## Listagem de dados
---

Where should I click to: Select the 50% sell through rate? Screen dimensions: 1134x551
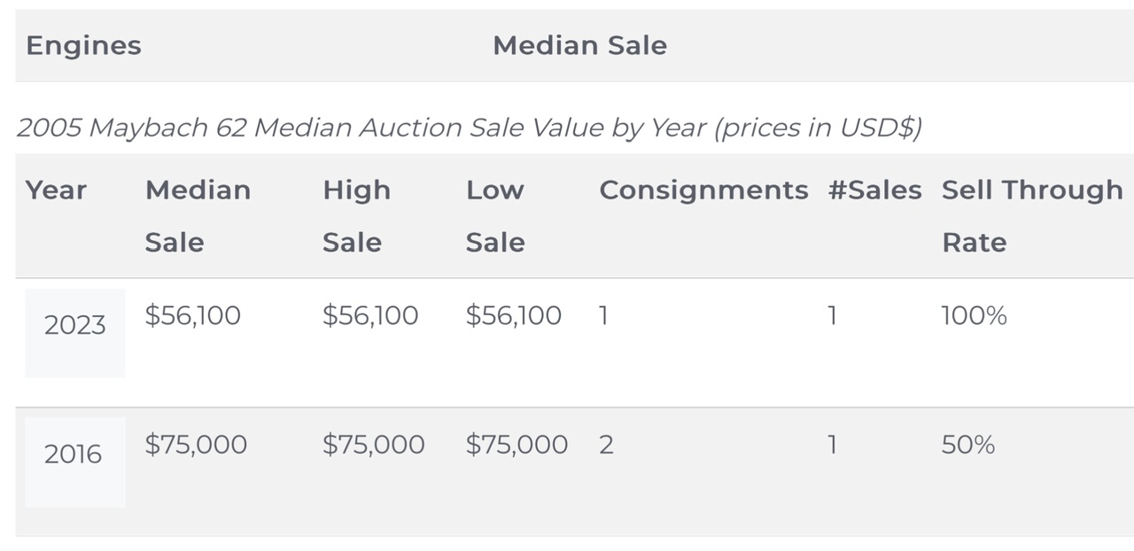[968, 445]
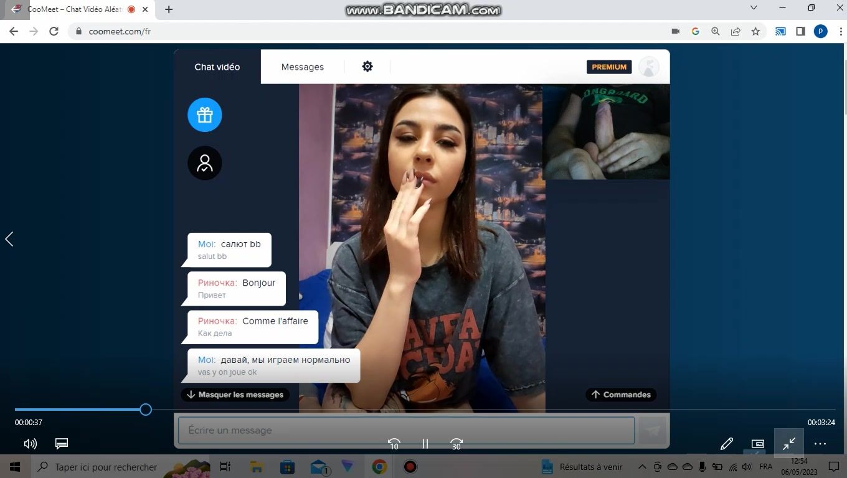Switch to the Messages tab
847x478 pixels.
tap(302, 67)
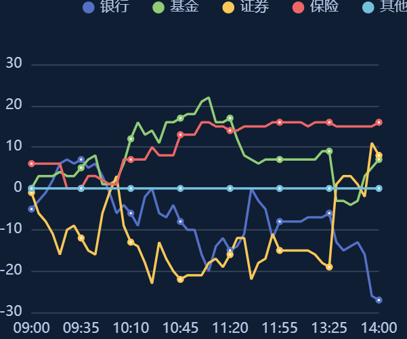
Task: Click the light blue 其他 legend dot
Action: (x=368, y=7)
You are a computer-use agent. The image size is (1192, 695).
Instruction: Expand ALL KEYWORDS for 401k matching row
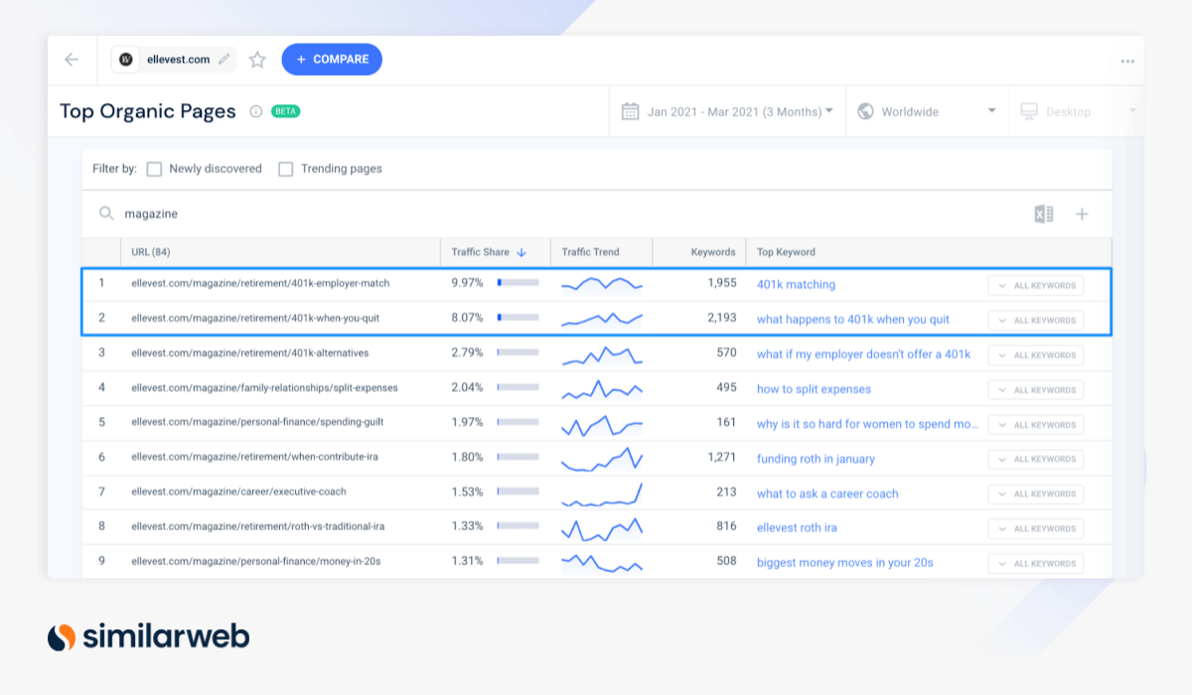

---

## Objetivo
Encontre, nos itens acima, cada linha em que aparece a palavra "should" e copie essas linhas.

## Resposta do exercício
Where should I click to: Select the 50% sell through rate? Screen dimensions: 1134x551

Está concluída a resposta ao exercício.